(AfriquesPlus) - Longtemps perçue comme une terre de mission pour les Églises européennes et nord-américaines, l’Afrique voit aujourd’hui ses prédicateurs inverser le cours de l’histoire religieuse. À travers un vaste reportage diffusé par la chaîne américaine CNN, le grand reporter Nimi Princewill met en lumière ce basculement spirituel qui conduit désormais des pasteurs du continent à tenter de réévangéliser des sociétés occidentales en plein recul de la pratique chrétienne.
L’engouement suscité par les prédicateurs africains se mesure à l’échelle des plus grandes enceintes sportives européennes. Le pasteur nigérian Jerry Eze, suivi mondialement sur YouTube, est ainsi parvenu à remplir les 82 000 places du stade de rugby de Twickenham à Londres et s’apprête à réunir près de 100 000 fidèles au stade d’Old Trafford à Manchester, détaille l’enquête.
Pour cet homme d’Église qui se définit auprès du média américain comme un « missionnaire vers l’Occident », le centre de gravité du christianisme mondial a basculé : « Pour nous ici en Afrique, c’est la ferveur et le zèle avec lesquels nous le faisons. Il y a une passion et une endurance africaines (…) le feu est en train de quitter l’Occident. »
Cette dynamique s’appuie sur une présence institutionnelle en constante progression. Selon CNN, le groupe missionnaire nigérian CAPRO déploie plus de 800 envoyés issus de 27 nationalités dans 46 pays, intervenant jusque dans les communautés autochtones du Canada. D’après le rapport 2024 du Mouvement de Lausanne basé sur la World Christian Database, le Nigeria comptait à lui seul environ 20 000 missionnaires opérant à l’étranger dès 2020.

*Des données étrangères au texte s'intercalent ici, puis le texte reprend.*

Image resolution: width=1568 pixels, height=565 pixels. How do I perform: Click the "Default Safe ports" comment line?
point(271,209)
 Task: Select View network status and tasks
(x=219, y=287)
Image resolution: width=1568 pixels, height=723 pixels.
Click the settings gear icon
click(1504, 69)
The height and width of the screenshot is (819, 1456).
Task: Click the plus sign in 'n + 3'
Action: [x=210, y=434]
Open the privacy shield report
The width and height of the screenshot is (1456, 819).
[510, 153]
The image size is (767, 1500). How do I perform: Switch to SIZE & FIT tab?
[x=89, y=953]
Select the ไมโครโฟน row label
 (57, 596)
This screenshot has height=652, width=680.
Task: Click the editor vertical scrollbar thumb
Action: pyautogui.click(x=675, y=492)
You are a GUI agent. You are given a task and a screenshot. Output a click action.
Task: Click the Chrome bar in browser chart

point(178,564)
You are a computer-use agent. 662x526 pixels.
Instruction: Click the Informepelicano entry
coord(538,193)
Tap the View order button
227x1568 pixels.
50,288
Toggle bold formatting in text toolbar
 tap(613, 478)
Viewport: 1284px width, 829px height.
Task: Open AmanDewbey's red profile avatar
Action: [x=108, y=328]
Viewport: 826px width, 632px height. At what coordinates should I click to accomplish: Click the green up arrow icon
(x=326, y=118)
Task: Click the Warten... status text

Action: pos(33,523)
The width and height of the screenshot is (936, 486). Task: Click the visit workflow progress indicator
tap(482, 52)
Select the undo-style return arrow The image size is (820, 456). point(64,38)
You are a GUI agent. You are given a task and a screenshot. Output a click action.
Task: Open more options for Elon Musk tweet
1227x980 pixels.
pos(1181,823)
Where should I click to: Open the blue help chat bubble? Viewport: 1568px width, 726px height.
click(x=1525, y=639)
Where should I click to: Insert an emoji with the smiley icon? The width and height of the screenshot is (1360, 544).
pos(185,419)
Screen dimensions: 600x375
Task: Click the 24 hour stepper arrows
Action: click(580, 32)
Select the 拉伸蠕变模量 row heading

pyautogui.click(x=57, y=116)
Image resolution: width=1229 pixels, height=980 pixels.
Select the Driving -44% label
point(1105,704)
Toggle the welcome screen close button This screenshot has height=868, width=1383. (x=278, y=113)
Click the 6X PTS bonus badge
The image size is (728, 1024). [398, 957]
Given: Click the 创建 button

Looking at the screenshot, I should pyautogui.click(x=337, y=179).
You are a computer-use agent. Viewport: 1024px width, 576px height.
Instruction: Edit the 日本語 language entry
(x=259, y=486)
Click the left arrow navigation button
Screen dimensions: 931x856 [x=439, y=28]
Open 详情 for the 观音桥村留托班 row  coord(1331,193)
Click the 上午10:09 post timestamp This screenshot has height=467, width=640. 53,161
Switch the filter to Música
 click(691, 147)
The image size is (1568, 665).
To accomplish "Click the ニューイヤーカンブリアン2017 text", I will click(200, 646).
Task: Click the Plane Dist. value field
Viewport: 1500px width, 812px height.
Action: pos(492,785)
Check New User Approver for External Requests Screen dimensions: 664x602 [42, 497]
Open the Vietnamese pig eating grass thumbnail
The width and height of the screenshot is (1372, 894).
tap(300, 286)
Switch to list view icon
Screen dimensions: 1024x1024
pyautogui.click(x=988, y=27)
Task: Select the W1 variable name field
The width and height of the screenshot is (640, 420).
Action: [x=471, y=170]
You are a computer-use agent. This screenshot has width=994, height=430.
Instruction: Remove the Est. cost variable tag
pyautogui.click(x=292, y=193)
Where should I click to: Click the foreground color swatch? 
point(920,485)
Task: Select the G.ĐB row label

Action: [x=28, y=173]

Cette nouvelle vague missionnaire trouve son explication dans les mutations statistiques documentées par l’institut Pew Research et relayées par la chaîne d’information. Entre 2010 et 2020, le nombre de chrétiens en Afrique subsaharienne a bondi de 31% pour atteindre 697 millions de personnes, faisant du continent le principal foyer chrétien mondial.
À l’inverse, l’Occident enregistre une désaffection continue. En Europe, la proportion d’adultes se déclarant chrétiens est tombée de 75% en 2010 à 67% en 2020, tandis qu’en Amérique du Nord, elle a chuté de 77% à 63% sur la même période, 29% des adultes américains n’ayant plus aucune affiliation religieuse en 2024.
« Ce sont ces peuples qui nous ont fait connaître Dieu (…) Mais le christianisme y est en déclin », constate Jerry Eze dans les entretiens accordés à CNN, convaincu que « le bâton du réveil est désormais en Afrique ».
Cette démarche ne se limite pas à remplir les églises désertées : elle vise aussi à promouvoir une vision théologique conservatrice sur la famille, la sexualité ou les modes de vie. Cité dans l’enquête, le théologien d’origine malawite Harvey Kwiyani, établi en Angleterre, observe que « les Africains viennent réévangéliser les Occidentaux afin qu’ils reviennent à ce qu’ils considèrent comme des valeurs chrétiennes ». L’universitaire reste toutefois réservé sur la portée de ce message auprès des populations locales, estimant que l’Occident « est en grande partie passé à autre chose ».
Sur le terrain, si l’essor de ces communautés bénéficie d’abord de la diaspora africaine, certains responsables cherchent à s’adresser à l’ensemble des fidèles. Le pasteur nigérian William Kumuyi, dont les croisades mondiales touchent l’Europe et l’Asie, assure ainsi à CNN que son « objectif clair n’est jamais de bâtir des enclaves ethniques ».
Ce redéploiement bouscule également l’héritage colonial associé au terme même de missionnaire, autrefois lié aux conquêtes militaires impériales. Pour Tshepang Basupi, directeur pour l’Afrique australe d’Africa Inland Mission, l’évangélisation n’est plus une prérogative du Nord. « Elle concerne chaque croyant », affirme-t-il au micro du média international.